■ SELECTED EXCERPT:
People of the Right who pay attention are not fooled by this. Many people on the Left don’t see their own authoritarianism because (I figure) they believe they are using their authoritarian powers for the Good.

Writing in The Atlantic, Sally Satel explores what researchers have overlooked: authoritarianism on the Left. Excerpts:

Donald Trump’s rise to power generated a flood of media coverage and academic research on authoritarianism—or at least the kind of authoritarianism that exists on the political right. Over the past several years, some researchers have theorized that Trump couldn’t have won in 2016 without support from Americans who deplore political compromise and want leaders to rule with a strong hand. Although right-wing authoritarianism is well documented, social psychologists do not all agree that a leftist version even exists. In February 2020, the Society for Personality and Social Psychology held a symposium called “Is Left-Wing Authoritarianism Real? Evidence on Both Sides of the Debate.”

An ambitious new study on the subject by the Emory University researcher Thomas H. Costello and five colleagues should settle the question. It proposes a rigorous new measure of antidemocratic attitudes on the left. And, by drawing on a survey of 7,258 adults, Costello’s team firmly establishes that such attitudes exist on both sides of the American electorate. (One co-author on the paper, I should note, was Costello’s adviser, the late Scott Lilienfeld—with whom I wrote a 2013 book and numerous articles.) Intriguingly, the researchers found some common traits between left-wing and right-wing authoritarians, including a “preference for social uniformity, prejudice towards different others, willingness to wield group authority to coerce behavior, cognitive rigidity, aggression and punitiveness towards perceived enemies, outsized concern for hierarchy, and moral absolutism.”

Satel says the evidence in the Costello study is so overwhelming that it makes you wonder why on earth social scientists have missed this phenomenon. I don’t wonder at all! Fish don’t wonder about water, do they? Satel writes:

But one reason left-wing authoritarianism barely shows up in social-psychology research is that most academic experts in the field are based at institutions where prevailing attitudes are far to the left of society as a whole. Scholars who personally support the left’s social vision—such as redistributing income, countering racism, and more—may simply be slow to identify authoritarianism among people with similar goals.

■ GIVEN INFORMATION:
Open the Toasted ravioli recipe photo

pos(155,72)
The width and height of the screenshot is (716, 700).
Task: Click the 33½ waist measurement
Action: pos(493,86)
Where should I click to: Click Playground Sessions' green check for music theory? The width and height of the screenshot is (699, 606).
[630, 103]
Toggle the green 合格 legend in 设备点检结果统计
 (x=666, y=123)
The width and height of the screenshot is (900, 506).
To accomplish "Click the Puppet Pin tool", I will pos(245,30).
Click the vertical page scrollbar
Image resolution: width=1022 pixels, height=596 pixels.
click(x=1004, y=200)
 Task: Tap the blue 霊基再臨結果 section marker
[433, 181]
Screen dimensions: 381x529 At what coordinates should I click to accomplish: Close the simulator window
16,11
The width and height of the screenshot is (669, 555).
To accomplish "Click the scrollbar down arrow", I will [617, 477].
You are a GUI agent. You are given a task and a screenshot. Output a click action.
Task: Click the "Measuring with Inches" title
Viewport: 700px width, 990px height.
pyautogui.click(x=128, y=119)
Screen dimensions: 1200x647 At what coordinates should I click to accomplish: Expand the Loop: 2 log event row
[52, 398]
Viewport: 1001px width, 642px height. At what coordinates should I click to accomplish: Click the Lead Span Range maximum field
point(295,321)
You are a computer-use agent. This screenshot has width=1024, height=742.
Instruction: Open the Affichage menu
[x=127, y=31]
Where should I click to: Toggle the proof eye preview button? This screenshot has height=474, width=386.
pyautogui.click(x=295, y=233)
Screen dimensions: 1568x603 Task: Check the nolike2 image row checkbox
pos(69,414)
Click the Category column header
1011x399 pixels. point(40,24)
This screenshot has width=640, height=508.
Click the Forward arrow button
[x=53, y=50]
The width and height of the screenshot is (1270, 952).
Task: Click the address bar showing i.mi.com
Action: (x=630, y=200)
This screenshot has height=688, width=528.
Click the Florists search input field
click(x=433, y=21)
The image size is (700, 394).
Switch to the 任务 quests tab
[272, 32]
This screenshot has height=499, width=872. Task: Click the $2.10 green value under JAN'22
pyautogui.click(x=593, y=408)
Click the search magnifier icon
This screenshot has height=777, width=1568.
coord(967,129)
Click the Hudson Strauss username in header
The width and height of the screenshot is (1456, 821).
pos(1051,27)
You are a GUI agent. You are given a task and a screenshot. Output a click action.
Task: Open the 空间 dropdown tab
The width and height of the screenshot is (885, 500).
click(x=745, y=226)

■ EXERCISE TASKS:
(A) Name every trait that the passage on left-wing authoritarianism says researchers found in both left-wing and right-wing authoritarians.
(B) Using the passage on left-wing authoritarianism, answer each question:
(i) In what month and year did the Society for Personality and Social Psychology hold its symposium on left-wing authoritarianism?
(ii) How many adults were surveyed for the Costello study?
(iii) At which university is Thomas H. Costello a researcher?
(C) According to the passage on left-wing authoritarianism, why does left-wing authoritarianism barely show up in social-psychology research?

■ PROBLEM SOLUTIONS:
(A)
- Preference for social uniformity
- Prejudice towards different others
- Willingness to wield group authority to coerce behavior
- Cognitive rigidity
- Aggression and punitiveness towards perceived enemies
- Outsized concern for hierarchy
- Moral absolutism

(B)
(i) February 2020
(ii) 7,258
(iii) Emory University

(C) Most academic experts in the field work at institutions where prevailing attitudes are far to the left of society as a whole. Scholars who personally support the left's social vision may be slow to recognize authoritarianism among people who share their goals.